EXERCISE AIM
Among the records below, find each line containing the word "three" and copy it.

BEGIN SOURCE MATERIAL

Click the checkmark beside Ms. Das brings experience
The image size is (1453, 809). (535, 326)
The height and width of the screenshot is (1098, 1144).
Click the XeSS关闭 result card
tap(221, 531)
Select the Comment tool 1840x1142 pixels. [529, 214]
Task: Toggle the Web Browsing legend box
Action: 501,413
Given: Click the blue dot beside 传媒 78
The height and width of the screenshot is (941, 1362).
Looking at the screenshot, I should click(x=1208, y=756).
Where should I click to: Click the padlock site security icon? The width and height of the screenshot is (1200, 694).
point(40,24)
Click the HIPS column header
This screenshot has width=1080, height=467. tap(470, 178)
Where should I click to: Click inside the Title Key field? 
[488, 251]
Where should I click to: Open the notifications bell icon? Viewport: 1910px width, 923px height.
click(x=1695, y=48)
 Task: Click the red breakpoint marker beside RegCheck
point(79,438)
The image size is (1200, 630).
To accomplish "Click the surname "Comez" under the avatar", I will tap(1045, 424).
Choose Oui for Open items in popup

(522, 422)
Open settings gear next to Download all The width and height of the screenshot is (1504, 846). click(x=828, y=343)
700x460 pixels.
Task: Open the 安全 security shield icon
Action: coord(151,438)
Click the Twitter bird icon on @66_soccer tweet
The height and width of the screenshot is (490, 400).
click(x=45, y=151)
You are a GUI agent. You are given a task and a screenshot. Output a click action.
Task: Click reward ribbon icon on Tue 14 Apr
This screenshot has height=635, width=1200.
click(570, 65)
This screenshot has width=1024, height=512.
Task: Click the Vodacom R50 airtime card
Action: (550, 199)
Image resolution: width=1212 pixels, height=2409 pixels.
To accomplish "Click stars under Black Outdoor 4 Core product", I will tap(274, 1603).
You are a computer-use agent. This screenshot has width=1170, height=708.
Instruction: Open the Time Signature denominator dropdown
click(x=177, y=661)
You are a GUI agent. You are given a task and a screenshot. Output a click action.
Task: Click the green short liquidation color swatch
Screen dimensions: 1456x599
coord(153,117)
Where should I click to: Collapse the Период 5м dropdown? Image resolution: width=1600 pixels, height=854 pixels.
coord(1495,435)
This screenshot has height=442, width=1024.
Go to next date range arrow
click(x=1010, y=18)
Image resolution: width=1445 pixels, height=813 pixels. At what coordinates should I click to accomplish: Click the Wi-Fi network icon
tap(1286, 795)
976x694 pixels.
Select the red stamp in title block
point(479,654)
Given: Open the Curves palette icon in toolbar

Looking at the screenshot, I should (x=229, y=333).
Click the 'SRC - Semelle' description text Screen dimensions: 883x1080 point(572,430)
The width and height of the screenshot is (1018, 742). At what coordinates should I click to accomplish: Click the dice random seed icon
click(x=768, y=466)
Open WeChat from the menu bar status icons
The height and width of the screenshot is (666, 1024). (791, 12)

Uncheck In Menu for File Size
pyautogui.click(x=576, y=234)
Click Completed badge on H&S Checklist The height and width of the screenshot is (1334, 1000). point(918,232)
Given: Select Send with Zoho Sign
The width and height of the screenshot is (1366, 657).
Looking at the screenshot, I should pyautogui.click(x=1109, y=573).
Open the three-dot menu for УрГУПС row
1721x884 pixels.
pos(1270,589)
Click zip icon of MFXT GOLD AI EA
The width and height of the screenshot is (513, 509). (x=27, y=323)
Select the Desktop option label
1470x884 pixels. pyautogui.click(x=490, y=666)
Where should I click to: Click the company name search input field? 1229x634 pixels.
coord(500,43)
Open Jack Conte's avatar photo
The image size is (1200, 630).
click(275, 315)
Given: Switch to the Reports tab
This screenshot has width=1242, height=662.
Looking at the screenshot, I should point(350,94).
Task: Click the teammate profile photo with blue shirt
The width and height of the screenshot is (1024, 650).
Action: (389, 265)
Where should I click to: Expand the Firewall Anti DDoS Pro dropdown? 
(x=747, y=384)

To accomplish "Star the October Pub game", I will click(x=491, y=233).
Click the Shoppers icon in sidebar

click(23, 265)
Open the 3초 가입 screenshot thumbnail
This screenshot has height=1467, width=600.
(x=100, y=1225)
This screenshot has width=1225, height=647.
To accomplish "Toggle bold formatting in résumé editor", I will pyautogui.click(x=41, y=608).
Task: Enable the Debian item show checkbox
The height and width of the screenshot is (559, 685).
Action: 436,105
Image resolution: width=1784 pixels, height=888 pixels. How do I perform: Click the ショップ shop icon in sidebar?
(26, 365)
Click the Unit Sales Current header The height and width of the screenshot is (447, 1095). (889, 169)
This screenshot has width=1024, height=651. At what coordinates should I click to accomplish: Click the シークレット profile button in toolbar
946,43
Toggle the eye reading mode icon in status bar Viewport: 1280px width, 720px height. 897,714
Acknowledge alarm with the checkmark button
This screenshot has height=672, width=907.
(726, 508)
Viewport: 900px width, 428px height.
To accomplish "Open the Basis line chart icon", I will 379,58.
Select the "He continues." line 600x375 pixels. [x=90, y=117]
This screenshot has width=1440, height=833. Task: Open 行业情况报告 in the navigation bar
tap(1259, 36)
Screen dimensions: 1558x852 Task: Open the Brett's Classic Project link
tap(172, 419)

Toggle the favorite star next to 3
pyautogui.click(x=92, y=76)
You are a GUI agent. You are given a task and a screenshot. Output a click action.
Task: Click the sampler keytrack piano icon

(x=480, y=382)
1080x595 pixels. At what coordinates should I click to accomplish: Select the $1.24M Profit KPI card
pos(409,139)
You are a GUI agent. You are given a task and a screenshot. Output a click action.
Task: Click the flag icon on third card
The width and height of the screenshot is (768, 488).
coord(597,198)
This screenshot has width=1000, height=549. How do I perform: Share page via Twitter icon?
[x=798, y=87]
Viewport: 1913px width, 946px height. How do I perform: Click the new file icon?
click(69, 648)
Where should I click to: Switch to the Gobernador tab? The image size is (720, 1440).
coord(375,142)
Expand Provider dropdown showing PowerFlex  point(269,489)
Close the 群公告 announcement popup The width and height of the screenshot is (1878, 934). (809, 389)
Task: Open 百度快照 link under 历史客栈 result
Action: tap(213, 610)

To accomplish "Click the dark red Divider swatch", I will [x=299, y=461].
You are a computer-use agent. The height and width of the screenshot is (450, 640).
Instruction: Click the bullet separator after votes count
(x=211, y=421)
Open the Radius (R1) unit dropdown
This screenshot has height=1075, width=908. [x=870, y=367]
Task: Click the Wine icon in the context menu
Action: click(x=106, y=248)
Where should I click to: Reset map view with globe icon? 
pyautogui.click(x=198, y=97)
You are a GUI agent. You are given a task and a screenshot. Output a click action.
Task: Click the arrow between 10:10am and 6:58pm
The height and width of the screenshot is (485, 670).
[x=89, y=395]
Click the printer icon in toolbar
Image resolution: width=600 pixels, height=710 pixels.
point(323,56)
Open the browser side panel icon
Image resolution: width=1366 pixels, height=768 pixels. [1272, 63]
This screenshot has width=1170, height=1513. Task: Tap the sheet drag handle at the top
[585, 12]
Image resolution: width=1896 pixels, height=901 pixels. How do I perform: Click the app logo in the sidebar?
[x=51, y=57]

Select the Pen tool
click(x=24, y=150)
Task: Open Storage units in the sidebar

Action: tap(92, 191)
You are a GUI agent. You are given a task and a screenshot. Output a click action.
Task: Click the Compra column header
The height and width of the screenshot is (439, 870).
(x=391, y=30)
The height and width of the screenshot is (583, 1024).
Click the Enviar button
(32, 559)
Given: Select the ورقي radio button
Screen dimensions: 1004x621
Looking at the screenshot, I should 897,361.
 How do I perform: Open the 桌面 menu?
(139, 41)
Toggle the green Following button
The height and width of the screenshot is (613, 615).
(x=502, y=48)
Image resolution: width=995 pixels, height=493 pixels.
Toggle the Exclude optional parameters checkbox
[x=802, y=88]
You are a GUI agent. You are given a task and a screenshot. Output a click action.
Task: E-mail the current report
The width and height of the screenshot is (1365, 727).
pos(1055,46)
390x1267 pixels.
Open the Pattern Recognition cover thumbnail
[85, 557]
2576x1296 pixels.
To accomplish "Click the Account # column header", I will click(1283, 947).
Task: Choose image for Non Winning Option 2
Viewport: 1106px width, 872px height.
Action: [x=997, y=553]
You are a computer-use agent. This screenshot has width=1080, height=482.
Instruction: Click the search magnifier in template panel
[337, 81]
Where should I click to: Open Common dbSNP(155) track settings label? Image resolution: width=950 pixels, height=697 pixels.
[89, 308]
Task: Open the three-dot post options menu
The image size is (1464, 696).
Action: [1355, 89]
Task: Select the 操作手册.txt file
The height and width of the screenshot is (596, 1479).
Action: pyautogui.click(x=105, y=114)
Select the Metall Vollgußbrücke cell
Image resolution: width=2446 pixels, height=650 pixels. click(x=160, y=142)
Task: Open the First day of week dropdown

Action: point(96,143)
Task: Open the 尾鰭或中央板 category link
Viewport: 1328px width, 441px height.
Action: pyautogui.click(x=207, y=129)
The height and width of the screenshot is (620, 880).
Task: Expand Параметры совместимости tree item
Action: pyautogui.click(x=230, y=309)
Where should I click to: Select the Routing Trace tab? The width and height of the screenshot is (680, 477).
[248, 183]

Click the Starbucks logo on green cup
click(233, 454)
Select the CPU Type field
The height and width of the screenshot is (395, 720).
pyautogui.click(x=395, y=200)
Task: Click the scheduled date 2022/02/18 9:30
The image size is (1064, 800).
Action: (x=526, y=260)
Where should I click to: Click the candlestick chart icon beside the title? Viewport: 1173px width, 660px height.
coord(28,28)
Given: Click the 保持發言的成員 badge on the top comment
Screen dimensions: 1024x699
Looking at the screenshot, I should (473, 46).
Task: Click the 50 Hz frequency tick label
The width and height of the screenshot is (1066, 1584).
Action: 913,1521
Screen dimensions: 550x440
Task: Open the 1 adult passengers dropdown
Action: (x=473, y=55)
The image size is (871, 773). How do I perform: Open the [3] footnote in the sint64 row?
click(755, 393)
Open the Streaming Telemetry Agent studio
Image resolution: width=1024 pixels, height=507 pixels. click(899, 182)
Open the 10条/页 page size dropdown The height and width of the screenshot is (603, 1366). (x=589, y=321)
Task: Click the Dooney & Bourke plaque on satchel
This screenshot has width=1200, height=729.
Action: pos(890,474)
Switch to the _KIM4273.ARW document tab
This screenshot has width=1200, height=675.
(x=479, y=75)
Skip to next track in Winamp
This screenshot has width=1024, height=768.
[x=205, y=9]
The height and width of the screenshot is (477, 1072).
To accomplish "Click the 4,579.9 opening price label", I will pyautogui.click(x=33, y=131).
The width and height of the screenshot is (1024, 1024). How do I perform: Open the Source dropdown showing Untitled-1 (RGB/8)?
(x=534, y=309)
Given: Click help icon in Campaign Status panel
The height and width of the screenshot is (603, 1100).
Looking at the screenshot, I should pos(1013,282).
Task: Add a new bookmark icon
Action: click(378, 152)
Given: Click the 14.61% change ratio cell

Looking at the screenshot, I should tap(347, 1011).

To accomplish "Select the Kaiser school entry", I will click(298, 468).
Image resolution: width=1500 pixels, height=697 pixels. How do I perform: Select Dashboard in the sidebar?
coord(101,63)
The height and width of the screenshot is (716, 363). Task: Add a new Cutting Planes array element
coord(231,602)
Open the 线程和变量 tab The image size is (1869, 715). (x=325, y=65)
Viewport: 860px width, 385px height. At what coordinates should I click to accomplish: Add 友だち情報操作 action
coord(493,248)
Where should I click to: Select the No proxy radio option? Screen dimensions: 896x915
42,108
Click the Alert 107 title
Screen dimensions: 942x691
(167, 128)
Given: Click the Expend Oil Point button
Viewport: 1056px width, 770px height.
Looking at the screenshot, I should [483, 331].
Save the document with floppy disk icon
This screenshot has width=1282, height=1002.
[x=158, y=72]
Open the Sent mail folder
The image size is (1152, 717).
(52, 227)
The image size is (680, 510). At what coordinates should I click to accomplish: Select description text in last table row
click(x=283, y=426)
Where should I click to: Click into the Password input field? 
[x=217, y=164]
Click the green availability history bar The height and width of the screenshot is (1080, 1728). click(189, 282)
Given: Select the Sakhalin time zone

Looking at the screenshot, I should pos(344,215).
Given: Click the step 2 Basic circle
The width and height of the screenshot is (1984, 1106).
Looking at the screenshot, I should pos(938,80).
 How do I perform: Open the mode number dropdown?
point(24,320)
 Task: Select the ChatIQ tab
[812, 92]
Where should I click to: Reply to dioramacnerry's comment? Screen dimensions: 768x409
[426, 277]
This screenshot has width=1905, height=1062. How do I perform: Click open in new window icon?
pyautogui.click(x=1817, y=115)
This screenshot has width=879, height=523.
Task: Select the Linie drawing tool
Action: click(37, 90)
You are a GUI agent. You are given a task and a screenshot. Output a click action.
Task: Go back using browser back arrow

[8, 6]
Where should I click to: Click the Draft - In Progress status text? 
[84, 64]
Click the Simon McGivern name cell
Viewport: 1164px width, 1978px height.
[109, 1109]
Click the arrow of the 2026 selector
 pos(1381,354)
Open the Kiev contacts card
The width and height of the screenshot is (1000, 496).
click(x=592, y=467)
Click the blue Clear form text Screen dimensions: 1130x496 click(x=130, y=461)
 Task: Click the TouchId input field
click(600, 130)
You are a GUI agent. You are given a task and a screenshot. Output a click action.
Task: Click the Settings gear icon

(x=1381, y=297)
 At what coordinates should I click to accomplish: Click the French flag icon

END SOURCE MATERIAL

TASK OUTPUT
Open the three-dot menu for УрГУПС row
Task: Open the three-dot post options menu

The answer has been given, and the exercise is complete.